Tardaste en decidirte, pero lo tuyo se precipitó cuando determinaste cursar presencialmente la materia que imparto en la Universidad y renunciar al puesto de trabajo que te ofrecían fuera de la provincia.
Ni remotamente barrunté, cuando ibas a clase, que dentro de ti se estaba librando una batalla, en la que pugnabas para que saliese vencedor el «¡No!», porque te decías a ti misma: «Son imaginaciones mías», «Me están comiendo la cabeza».
Hasta que, un día, hablando del drama existencial del profeta Jeremías, proyecté en la pantalla una diapositiva con estas palabras suyas:
«Pensé en olvidarme del asunto y dije: “No lo recordaré; no volveré a hablar en su nombre”; pero había en mis entrañas como fuego, algo ardiente encerrado en mis huesos. Yo intentaba sofocarlo y no podía» (20,9).
Y fue entonces cuando te diste cuenta de que la cosa iba en serio, de que Cristo te estaba pidiendo que te desposaras con Él y de que debías darle una respuesta. Y ésta, por tu parte, era «¡No!».
Mas Él no desistió de su propósito, porfió infatigable y, al final, caíste rendida ante su amor. Ahora has dicho «¡Sí!». Y te consagrarás para siempre a Él en una comunidad de religiosas. Las conozco. Verás qué bien. Y bendita sea la diapositiva.
Desde que me comunicaste que vas a entrar en religión y que tu decisión fue alumbrada en un aula no se me va de la mente Edith Stein, la universitaria, la discípula de Husserl, la que se convirtió al catolicismo y profesó como monja carmelita.
Sé también de una estudiante que, fuera de España, se abrió a la fe cristiana en la escuela a la que iba. Lo curioso del caso es que quien la puso en el camino de la entrega a Cristo fue un profesor ateo. Acabó siendo, como Edith Stein, carmelita descalza.
Estimada C., en la Universidad, tomando apuntes, en horario académico, acodada sobre un pupitre, en la monotonía de las tardes del fin del verano, del otoño completo y del comienzo del invierno, en el relativo silencio que se establece entre el alboroto del principio y de la conclusión de la clase, en el capítulo del temario que menos pensabas que pudiera encerrar tanto significado para ti, en unas frases escritas en hebreo hace más de dos mil quinientos años, se produjo una inflexión en tu vida, que, a partir de ahora, será más bella, más interesante y tendrá, además, un increíble, por su inabarcable amplitud, alcance proyectivo.
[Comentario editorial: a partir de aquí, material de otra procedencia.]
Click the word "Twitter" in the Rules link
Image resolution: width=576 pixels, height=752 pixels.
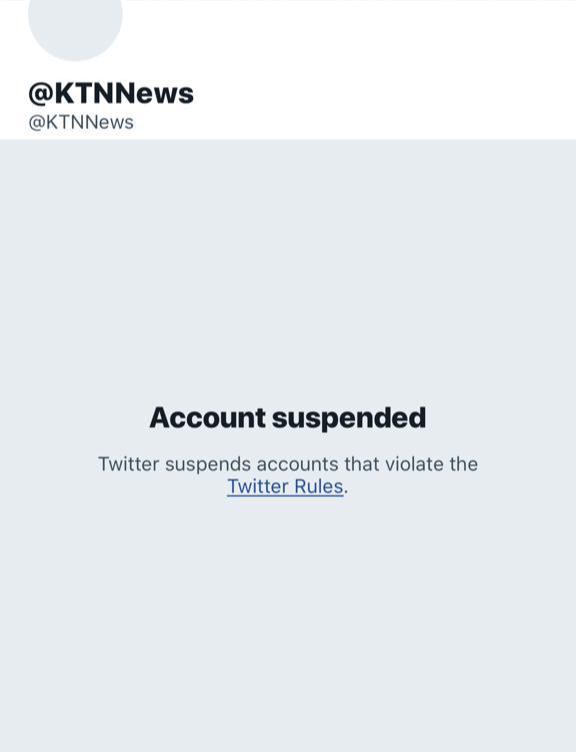click(258, 487)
Y si hasta el presente mantuviste esa experiencia tuya en secreto, solo para ti («secretum meum mihi, secretum meum mihi», Isaías 24,16), y no la compartiste nada más que con unos pocos confidentes, a partir de ahora ¡cuéntala! Prestarás así un servicio impagable a quienes te escuchen. Ya lo verás. Y ya me dirás. Quedo, como siempre, a tu disposición. Salve.